Page excerpt:
━━━━━━━━━━━━━━━━

Yes in metamor the technique used and palette swap was obvious,but the rtype wrapping effect is more impressive and mainly less common for me .

Quote:
If you look at a lot of 16-bit era games you'll find that per-scanline adjustments form the backbone of a lot of different effects. It's probably one of my favorite aesthetics.

i agree .

Quote:
About hardware pushing, I think this game probably has the worst sprite-per-line dropout in an SNES game and possibly any "16bit" game (different video, same game)

I remember the lava boss in axelay, there is many sprites dropout in this part,even if the part herself is beautiful .
We can thanks the two size limit in the same frame, is really a pain to maximise sprites on screen with that,it's more obvious when you know the snes has the best sprite pixels/scanline limit in H32 .
Re: overlapping parallax
by on (#209465)
Espozo wrote:
The bigger question to me, is how the game is calculating the collision for this: https://www.youtube.com/watch?v=djW3WTE ... 285#t=3m5s I mean, granted, it slows down through almost the whole segment.

Theoretically it doesn't have to calculate anything at runtime, just store the boundaries in ROM for each degree of rotation.

psycopathicteen wrote:
I see DMA overload at 9:20. I don't see that happen in too many games.

It'd probably be in the TV's overscan area anyway.
Re: overlapping parallax
by on (#209523)
creaothceann wrote:
Theoretically it doesn't have to calculate anything at runtime, just store the boundaries in ROM for each degree of rotation.

I doubt that's what it's doing though. It does this in three different areas, and they all last a good while.

creaothceann wrote:
It'd probably be in the TV's overscan area anyway.

━━━━━━━━━━━━━━━━

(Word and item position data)
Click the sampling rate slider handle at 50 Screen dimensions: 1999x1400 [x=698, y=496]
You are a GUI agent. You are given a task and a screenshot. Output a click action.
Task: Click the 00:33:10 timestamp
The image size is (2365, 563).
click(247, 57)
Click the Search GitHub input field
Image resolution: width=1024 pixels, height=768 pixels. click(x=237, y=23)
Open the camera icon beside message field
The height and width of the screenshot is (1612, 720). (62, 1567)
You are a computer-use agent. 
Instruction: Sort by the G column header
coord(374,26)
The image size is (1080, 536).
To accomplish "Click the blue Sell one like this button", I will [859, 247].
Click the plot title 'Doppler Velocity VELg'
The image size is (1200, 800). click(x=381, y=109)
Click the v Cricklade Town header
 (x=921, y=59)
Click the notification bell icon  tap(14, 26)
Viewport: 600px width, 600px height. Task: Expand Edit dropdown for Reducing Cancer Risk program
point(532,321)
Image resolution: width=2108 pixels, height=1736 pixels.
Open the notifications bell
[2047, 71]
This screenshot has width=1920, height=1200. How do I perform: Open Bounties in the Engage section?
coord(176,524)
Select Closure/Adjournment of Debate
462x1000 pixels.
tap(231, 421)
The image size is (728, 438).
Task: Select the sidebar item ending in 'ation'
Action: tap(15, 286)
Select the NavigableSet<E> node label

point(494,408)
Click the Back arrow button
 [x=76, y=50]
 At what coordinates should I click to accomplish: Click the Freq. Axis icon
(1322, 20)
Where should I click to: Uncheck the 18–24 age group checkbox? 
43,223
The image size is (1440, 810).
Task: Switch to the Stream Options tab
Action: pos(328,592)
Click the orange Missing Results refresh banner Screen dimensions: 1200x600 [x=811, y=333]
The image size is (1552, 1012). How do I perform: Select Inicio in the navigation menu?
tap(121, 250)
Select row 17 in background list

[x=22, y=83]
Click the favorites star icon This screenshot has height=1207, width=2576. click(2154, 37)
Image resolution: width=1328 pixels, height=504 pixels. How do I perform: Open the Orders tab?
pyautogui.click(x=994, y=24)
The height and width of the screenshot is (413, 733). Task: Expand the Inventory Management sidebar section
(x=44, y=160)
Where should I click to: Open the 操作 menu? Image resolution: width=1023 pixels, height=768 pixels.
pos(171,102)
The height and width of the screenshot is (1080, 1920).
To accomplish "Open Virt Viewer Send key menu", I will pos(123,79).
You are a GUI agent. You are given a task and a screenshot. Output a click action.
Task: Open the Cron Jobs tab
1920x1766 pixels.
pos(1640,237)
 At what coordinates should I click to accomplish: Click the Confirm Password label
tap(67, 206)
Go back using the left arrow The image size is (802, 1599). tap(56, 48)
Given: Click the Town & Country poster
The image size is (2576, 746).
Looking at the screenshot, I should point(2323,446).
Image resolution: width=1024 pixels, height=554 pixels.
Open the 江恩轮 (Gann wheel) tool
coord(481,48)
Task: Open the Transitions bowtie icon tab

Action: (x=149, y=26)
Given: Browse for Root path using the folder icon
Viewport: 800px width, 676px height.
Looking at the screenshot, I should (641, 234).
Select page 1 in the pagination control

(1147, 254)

━━━━━━━━━━━━━━━━

Problems to work on:
• A. Please repeat the part of the forum excerpt that opens with the words containing "Yes in metamor" and closes with "is beautiful .".
• B. Find each line of the listing that holds the string "bell", where case counts, and copy those lines.

Responses for each task:
• A.
Yes in metamor the technique used and palette swap was obvious,but the rtype wrapping effect is more impressive and mainly less common for me .

Quote:
If you look at a lot of 16-bit era games you'll find that per-scanline adjustments form the backbone of a lot of different effects. It's probably one of my favorite aesthetics.

i agree .

Quote:
About hardware pushing, I think this game probably has the worst sprite-per-line dropout in an SNES game and possibly any "16bit" game (different video, same game)

I remember the lava boss in axelay, there is many sprites dropout in this part,even if the part herself is beautiful .

• B.
Click the notification bell icon  tap(14, 26)
Open the notifications bell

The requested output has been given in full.